2. Redefine summer fun

Lose the bells and whistles. "There was a time when the neighbor’s parents let us all have fights in our backyard with cans of shaving cream for Labor Day—it got everywhere,” says Amy Wilson, a New York–based author and cohost of the podcast What Fresh Hell: Laughing in the Face of Motherhood. “That, to me, was like a month on the French Riviera in terms of awesome summer memories. We think we have to over-deliver for our families, but the things you and the kids will remember will surprise you with how mundane they are.” So while you may not have accomplished everything on your list, it’s still possible to do something fun with the time you have, whether or not there are kids involved.
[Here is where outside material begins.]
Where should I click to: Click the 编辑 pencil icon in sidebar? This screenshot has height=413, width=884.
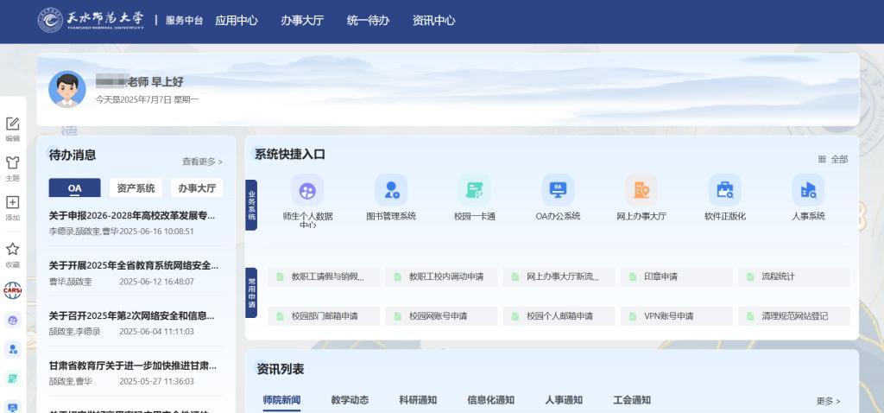[12, 124]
Try making s’mores over a firepit in your backyard, take a homemade picnic to a local outdoor concert, or drive out of town, throw down a blanket, and stargaze to your heart’s content.

3. Drop the comparison game

It can be soul-crushing to scroll through pics of people’s over-the-top vacations, complete with the twinkling blue waters off Saint-Tropez or a casual sunrise hike to Machu Picchu. But remember that posts are highlight reels—snapshots in time without the full context (hello, that’s the point of social media). Here’s where the potential for harmful comparisons comes in. “There’s a little bit of looking at others like, You’re going on that trip; why would you ever be sad?” says Spannagel. “But it’s all relative. You have no real concept of their change in routine, their stressors, how they feel with the transition, or what the summer might be for them.”

It’s worth keeping an eye on your end-of-summer scaries and how much they impact you. Spannagel notes that if you’re feeling dread most of the time, or the feelings are especially intense, or you’ve felt this way for longer than a few days, you should seek clinical help to rule out SAD.

But for most of us, it’s a passing phase. If you’re managing a crowded calendar and worrying that you’ve missed out on your greatest summer yet, remember to cut yourself some slack. Being intentional about your plans and leaning into simplicity are key.